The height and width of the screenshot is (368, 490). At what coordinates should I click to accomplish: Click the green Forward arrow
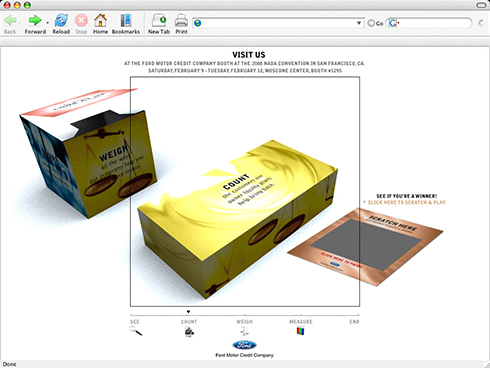[34, 24]
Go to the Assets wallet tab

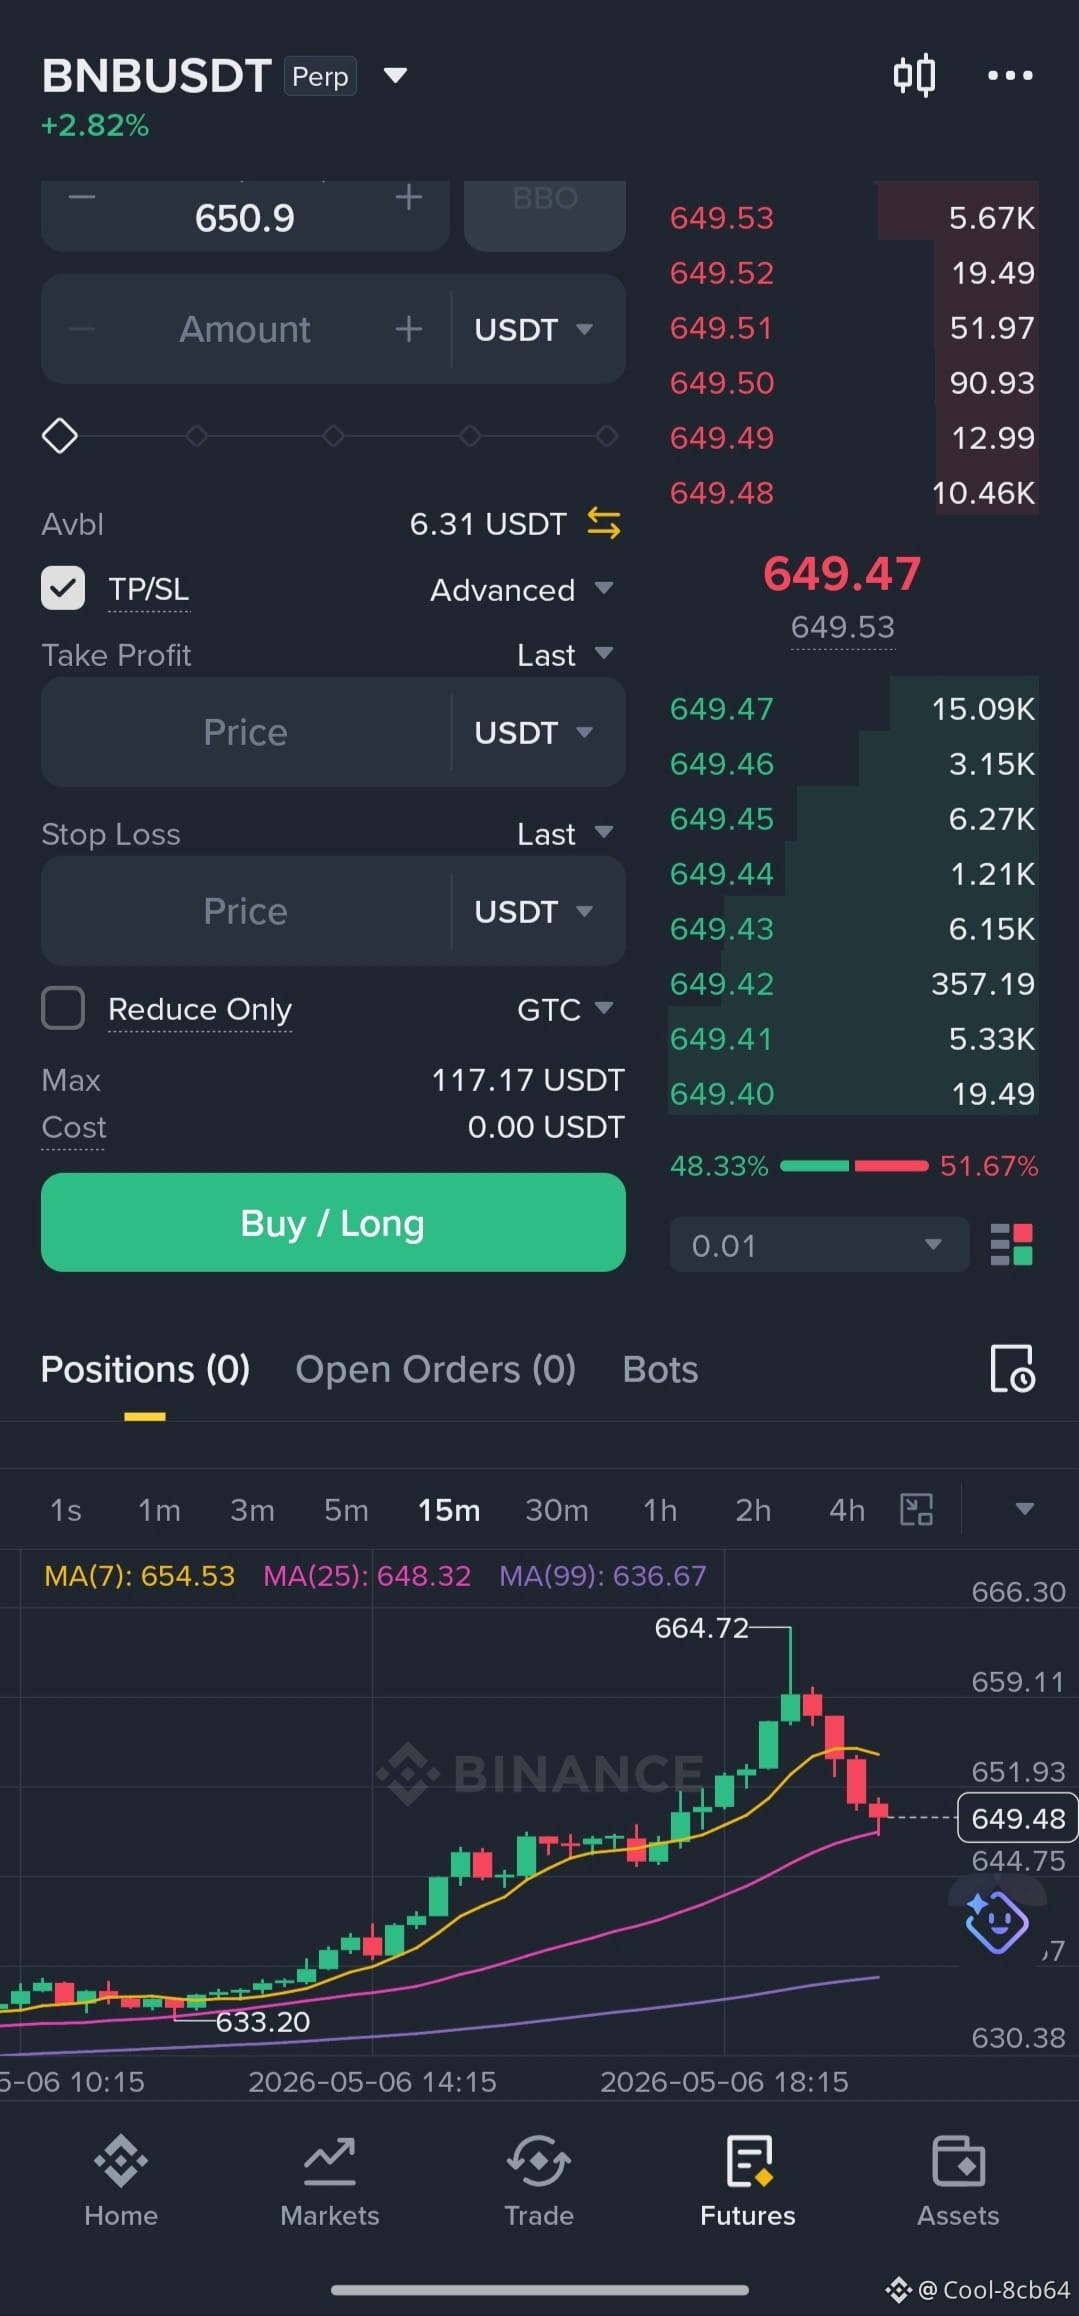(x=958, y=2181)
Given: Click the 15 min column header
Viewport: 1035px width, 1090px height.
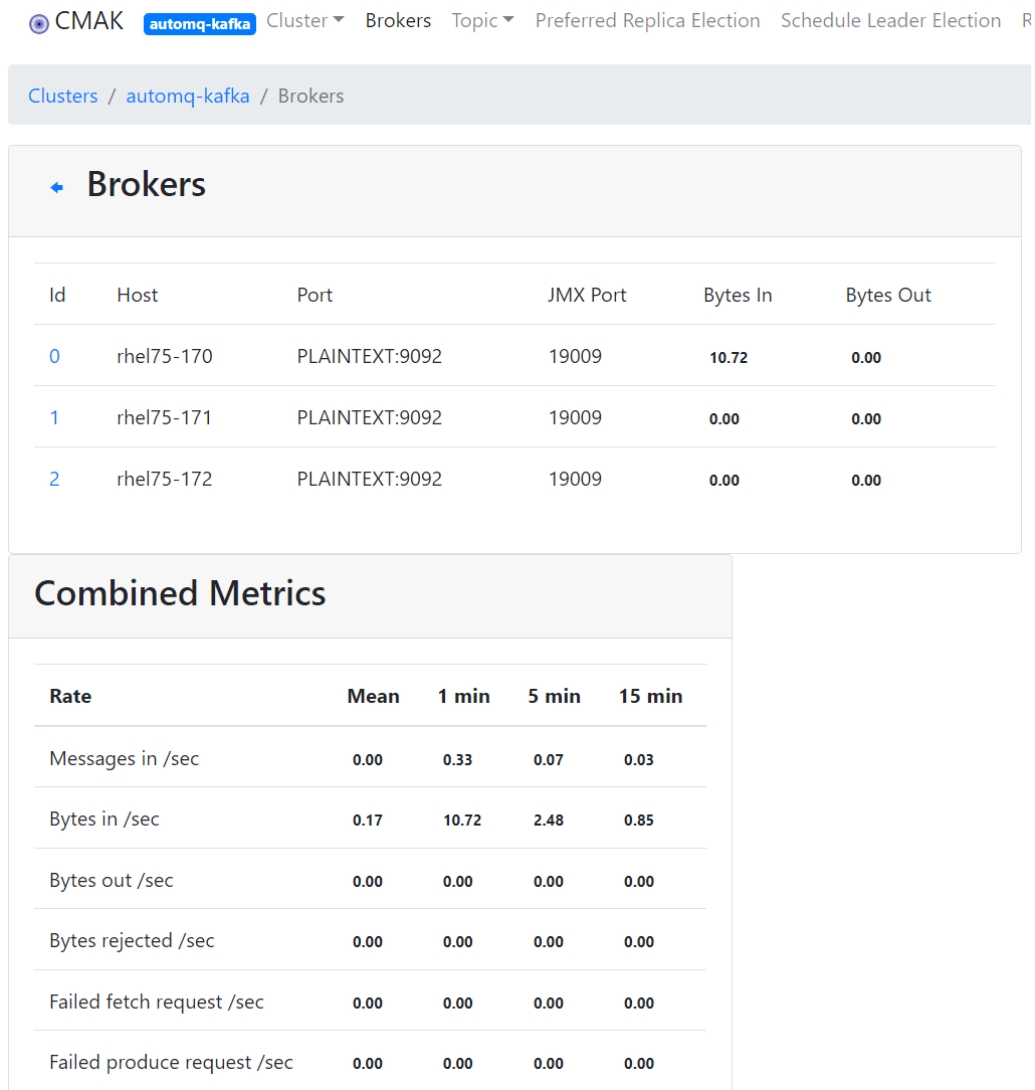Looking at the screenshot, I should point(650,696).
═══
Task to complete - Copy these lines word for word, leaving out the pictures.

Task solution -
The height and width of the screenshot is (368, 490). At what coordinates should I click to accomplish: Click the green Forward arrow
[34, 24]
Go to the Assets wallet tab

(x=958, y=2181)
Given: Click the 15 min column header
Viewport: 1035px width, 1090px height.
Looking at the screenshot, I should point(650,696).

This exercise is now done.